INSTRUCTION:
Please put the lines starting at the one containing "The width and height of the screenshot is (640, 560)." and ending at the one containing "coordinates (760, 972)." into a Markdown table with the columns Row and Line, skipping any blank lines.

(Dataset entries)
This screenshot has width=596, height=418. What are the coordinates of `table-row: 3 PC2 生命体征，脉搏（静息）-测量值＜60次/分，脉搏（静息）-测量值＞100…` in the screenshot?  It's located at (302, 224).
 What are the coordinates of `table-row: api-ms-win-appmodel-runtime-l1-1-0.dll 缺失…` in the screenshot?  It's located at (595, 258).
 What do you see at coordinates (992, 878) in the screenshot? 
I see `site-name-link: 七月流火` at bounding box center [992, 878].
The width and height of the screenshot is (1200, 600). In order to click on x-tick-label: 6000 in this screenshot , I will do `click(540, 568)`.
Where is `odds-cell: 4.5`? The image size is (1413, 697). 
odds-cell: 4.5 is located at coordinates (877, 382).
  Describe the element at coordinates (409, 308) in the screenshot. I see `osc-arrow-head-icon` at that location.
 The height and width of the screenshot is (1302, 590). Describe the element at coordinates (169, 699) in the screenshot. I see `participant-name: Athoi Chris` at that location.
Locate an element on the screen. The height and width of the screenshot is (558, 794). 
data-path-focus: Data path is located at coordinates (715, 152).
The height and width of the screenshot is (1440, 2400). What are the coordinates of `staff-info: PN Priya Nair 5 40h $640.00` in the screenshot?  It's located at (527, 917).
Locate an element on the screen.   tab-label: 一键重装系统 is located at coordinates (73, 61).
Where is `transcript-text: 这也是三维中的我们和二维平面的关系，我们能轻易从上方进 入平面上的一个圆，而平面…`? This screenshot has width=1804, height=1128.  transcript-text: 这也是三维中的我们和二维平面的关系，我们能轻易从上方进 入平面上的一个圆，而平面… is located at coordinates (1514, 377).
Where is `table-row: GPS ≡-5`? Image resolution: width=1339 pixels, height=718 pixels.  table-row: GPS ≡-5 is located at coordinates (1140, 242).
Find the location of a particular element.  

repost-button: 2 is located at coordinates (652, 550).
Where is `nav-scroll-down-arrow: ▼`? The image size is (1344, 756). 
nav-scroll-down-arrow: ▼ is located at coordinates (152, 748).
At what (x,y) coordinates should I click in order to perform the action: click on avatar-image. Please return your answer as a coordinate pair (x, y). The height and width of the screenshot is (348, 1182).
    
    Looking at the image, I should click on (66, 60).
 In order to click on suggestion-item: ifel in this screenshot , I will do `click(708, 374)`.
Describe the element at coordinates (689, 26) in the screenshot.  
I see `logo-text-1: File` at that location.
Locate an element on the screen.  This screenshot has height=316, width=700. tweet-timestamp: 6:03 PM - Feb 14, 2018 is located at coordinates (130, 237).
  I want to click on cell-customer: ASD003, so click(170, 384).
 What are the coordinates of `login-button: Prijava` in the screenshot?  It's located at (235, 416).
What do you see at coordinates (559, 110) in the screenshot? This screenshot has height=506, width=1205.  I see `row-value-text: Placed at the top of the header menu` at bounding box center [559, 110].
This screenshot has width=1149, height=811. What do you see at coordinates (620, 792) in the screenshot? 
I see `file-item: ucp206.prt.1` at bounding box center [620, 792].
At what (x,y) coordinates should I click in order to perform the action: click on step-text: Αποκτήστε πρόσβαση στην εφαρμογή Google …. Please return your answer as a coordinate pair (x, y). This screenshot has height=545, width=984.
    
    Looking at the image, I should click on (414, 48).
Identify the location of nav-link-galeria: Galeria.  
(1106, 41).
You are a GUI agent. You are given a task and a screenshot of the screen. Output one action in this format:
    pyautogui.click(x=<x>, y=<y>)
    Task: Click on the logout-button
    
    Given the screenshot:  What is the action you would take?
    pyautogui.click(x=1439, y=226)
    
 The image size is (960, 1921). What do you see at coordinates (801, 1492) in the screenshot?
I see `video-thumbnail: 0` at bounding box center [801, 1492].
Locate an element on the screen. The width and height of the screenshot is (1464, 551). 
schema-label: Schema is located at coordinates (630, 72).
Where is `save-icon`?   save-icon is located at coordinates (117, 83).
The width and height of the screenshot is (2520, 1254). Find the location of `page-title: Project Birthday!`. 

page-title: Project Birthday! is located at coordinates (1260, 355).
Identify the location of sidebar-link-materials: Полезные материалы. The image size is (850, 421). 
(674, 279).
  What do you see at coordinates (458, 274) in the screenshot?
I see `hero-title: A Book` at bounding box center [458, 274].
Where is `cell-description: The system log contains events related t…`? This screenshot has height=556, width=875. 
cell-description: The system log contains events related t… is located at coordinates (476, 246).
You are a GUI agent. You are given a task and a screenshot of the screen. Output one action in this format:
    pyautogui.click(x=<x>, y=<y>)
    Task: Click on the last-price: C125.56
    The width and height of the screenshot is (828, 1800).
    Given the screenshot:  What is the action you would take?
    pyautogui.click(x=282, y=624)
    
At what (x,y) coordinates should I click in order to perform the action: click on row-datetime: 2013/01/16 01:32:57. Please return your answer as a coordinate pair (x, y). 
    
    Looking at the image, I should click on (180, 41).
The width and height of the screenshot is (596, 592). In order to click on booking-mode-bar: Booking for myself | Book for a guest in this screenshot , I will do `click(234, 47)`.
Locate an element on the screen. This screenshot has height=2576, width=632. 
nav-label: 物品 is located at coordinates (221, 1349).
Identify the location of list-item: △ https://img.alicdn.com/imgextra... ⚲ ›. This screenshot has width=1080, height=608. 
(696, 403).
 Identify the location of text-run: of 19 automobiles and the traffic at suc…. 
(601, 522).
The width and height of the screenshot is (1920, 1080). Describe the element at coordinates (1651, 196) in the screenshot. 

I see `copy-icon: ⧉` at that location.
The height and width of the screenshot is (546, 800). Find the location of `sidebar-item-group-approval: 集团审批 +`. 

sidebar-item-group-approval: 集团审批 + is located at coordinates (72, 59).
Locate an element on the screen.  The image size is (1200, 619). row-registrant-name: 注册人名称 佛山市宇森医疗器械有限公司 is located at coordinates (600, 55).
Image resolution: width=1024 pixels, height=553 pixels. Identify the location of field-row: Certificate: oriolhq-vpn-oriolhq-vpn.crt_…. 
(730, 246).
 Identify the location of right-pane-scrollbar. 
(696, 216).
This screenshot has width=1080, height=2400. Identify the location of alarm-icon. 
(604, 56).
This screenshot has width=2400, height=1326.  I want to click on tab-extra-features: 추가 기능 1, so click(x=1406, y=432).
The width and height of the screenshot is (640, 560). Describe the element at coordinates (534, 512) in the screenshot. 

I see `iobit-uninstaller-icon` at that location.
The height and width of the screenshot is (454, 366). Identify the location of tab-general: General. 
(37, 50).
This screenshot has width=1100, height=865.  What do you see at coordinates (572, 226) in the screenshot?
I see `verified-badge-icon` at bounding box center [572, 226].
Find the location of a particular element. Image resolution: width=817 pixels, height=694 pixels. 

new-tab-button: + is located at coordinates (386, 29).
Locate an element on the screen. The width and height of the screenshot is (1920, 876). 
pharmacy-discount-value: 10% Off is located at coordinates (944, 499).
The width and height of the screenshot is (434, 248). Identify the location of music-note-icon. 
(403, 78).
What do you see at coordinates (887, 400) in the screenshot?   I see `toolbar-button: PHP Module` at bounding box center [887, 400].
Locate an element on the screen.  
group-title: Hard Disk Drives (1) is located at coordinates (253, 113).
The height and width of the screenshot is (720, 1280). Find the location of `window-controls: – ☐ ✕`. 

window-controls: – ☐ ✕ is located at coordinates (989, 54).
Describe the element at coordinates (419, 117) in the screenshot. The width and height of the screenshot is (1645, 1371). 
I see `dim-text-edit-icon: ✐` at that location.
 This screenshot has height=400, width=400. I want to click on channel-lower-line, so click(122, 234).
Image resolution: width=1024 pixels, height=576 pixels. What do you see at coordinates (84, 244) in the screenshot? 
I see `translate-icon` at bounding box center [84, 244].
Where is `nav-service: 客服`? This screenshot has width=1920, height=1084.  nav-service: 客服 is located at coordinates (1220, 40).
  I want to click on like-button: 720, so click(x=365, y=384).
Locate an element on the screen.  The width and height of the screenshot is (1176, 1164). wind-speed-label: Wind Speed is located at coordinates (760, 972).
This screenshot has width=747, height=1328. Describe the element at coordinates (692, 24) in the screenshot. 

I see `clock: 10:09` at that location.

RESPONSE:
| Row | Line |
|---|---|
| 1 | The width and height of the screenshot is (640, 560). Describe the element at coordinates (534, 512) in the screenshot.  |
| 2 | I see `iobit-uninstaller-icon` at that location. |
| 3 | The height and width of the screenshot is (454, 366). Identify the location of tab-general: General.  |
| 4 | (37, 50). |
| 5 | This screenshot has width=1100, height=865.  What do you see at coordinates (572, 226) in the screenshot? |
| 6 | I see `verified-badge-icon` at bounding box center [572, 226]. |
| 7 | Find the location of a particular element. Image resolution: width=817 pixels, height=694 pixels.  |
| 8 | new-tab-button: + is located at coordinates (386, 29). |
| 9 | Locate an element on the screen. The width and height of the screenshot is (1920, 876).  |
| 10 | pharmacy-discount-value: 10% Off is located at coordinates (944, 499). |
| 11 | The width and height of the screenshot is (434, 248). Identify the location of music-note-icon.  |
| 12 | (403, 78). |
| 13 | What do you see at coordinates (887, 400) in the screenshot?   I see `toolbar-button: PHP Module` at bounding box center [887, 400]. |
| 14 | Locate an element on the screen.   |
| 15 | group-title: Hard Disk Drives (1) is located at coordinates (253, 113). |
| 16 | The height and width of the screenshot is (720, 1280). Find the location of `window-controls: – ☐ ✕`.  |
| 17 | window-controls: – ☐ ✕ is located at coordinates (989, 54). |
| 18 | Describe the element at coordinates (419, 117) in the screenshot. The width and height of the screenshot is (1645, 1371).  |
| 19 | I see `dim-text-edit-icon: ✐` at that location. |
| 20 |  This screenshot has height=400, width=400. I want to click on channel-lower-line, so click(122, 234). |
| 21 | Image resolution: width=1024 pixels, height=576 pixels. What do you see at coordinates (84, 244) in the screenshot?  |
| 22 | I see `translate-icon` at bounding box center [84, 244]. |
| 23 | Where is `nav-service: 客服`? This screenshot has width=1920, height=1084.  nav-service: 客服 is located at coordinates (1220, 40). |
| 24 |   I want to click on like-button: 720, so click(x=365, y=384). |
| 25 | Locate an element on the screen.  The width and height of the screenshot is (1176, 1164). wind-speed-label: Wind Speed is located at coordinates (760, 972). |